Una conferenza a porte chiuse si è tenuta ieri a Parigi. A tema la guerra in Yemen e in particolare l’emergenza umanitaria, riportano vari giornali tra cui Rfi. In preparazione alla conferenza sono state interrogate diverse Ong sulla loro esperienza di quali siano i maggiori ostacoli all’intervento umanitario e su possibili soluzioni, ma nessuna di esse è stata invitata ai colloqui. Gli esiti della conferenza non sono stati ancora resi pubblici.

 

I partiti del Sud Sudan hanno raggiunto un compromesso per il cessate il fuoco permanente, riporta Fidelis Mbah di Al-Jazeera.
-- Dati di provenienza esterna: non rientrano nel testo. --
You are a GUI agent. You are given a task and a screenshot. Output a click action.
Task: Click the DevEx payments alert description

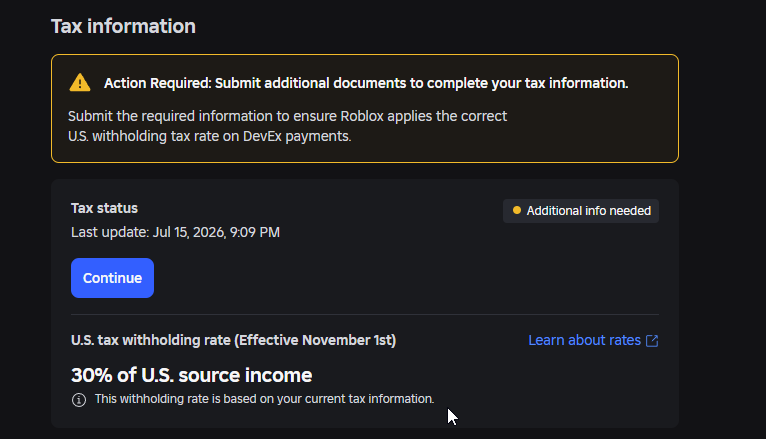tap(210, 136)
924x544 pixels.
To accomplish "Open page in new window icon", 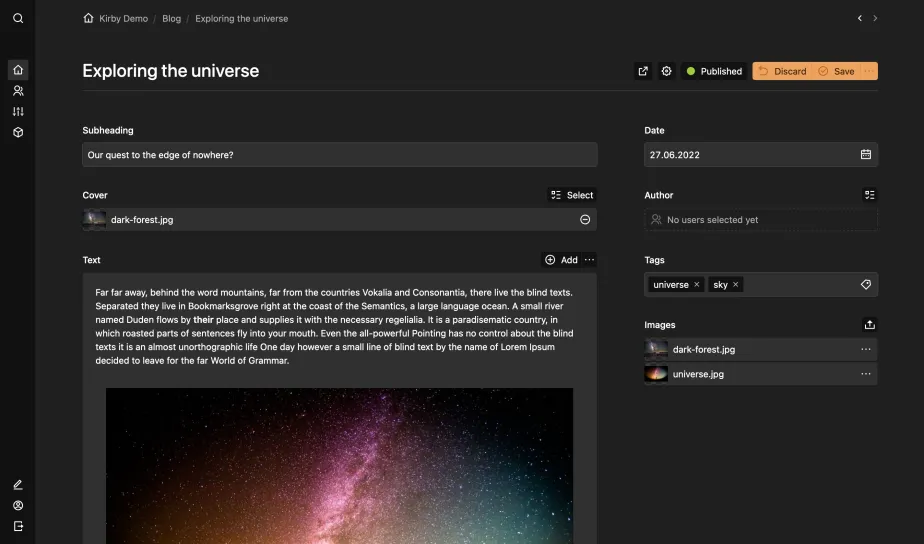I will point(642,71).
L’accordo infonde la speranza che la guerra civile, che imperversa ormai da quattro anni e mezzo, sia ormai giunta alla fine.

 

Le donne rohingya in Bangladesh devono lottare per mantenere le proprie famiglie, visto che il numero di mariti che abbandonano le mogli è in drastico aumento. Helen Nianias spiega che queste donne, che ora vivono in Bangladesh e hanno spesso figli a cui badare, trovano sostegno e speranza dal rapporto con altre donne nella stessa situazione.

 

Quali sono le conseguenze pratiche e le implicazioni della decisione della Corte Suprema degli Stati Uniti di impedire ai cittadini di alcuni Paesi a maggioranza musulmana di entrare in America? Lo spiega Jessica Grant della Brookings Institution.